Michael is notable not only for having won Best Film in 1970, but because it was written and directed by a man who would come to have an important, lasting impact on Australian cinema in the decade that followed. Having made a number of amateur 16mm shorts whilst working as a studio assistant at Channel 7, a young fellow by the name of Peter Weir was enlisted by the channel to direct filmed sequences for The Mavis Bramston Show, before leaving to join the Commonwealth Film Unit in 1969. For Michael, he adapted a script originally submitted to (and rejected by) ABC TV’s current affairs programme Four Corners, changing the story from a tale of political kidnapping to that of a young, middle-class man forced to choose between the comfortable suburban existence of his family or the political extremism of his new circle of friends.

Peter Weir on the set of Michael. [ SOURCE ]
Filmed on 16mm in late 1969, Michael opens with a confronting premonition of a revolutionary street battle near Sydney’s Circular Quay, eventually revealing itself as a film-within-a-film attended by the title character and his girlfriend. Drawing on the tension between the respectable, uptight, money-orientated atmosphere of his current life, mounting disillusionment leads Michael to befriend one of the film’s stars, and tentatively join his gang of radical revolutionaries.

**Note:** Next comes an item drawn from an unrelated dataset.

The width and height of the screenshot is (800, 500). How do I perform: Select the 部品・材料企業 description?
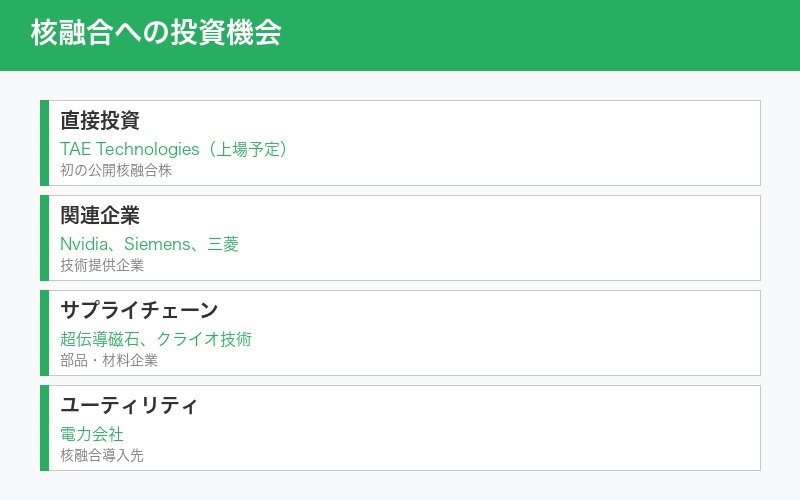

The film cross-cuts between scenes from Michael’s life and a televised current affairs panel show entitled Youthquake. Owing a clear debt to post-Nouvelle Vague films of Jean-Luc Godard and his ilk, Michael is punctuated by bursts of rapid-fire pop imagery and a rock soundtrack which combines to echo the confusion of Michael’s late adolescence.
After Michael, Weir stayed at the Commonwealth Film Unit to make a number of documentaries before securing money from the recently established Experimental Film and Television Fund to make a 52-minute black comedy, Homesdale, produced by Grahame Bond, who had played the radical friend in Michael. Despite repeating the feat of his earlier film by winning Best Film at the 1971 Australian Film Awards, Weir later noted that Homesdale heralded ‘the end of a way of making films for me – low budget, working with friends, little discipline’. He soon moved on to his first full feature, The Cars That Ate Paris (1974), followed by his stellar contribution to the Australian film renaissance, Picnic at Hanging Rock (1975).
After the specifically Australian narratives of The Last Wave (1977) and Gallipoli (the third Weir outing to win a Best Film award in 1981, for which he also won Best Director), Weir moved more fully into the international sphere, directing the Indonesia-set political thriller The Year of Living Dangerously (1982), before establishing a long, distinguished career in Hollywood, where he has made a string of much loved films including Witness (1985), Dead Poet’s Society (1989), The Truman Show (1998) and, most recently, The Way Back (2010).
SOURCES:
Andrew Pike & Ross Cooper, Australian Film 1900-1977: A Guide to Feature Film Production [revised edition], Oxford University Press (South Melbourne, 1998).
Graham Shirley & Brian Adams, Australian Cinema: The First Eighty Years [revised edition], Currency Press (Sydney, 1989).
David Stratton, The Last New Wave: The Australian Film Revival, Angus & Robertson (London, 1980).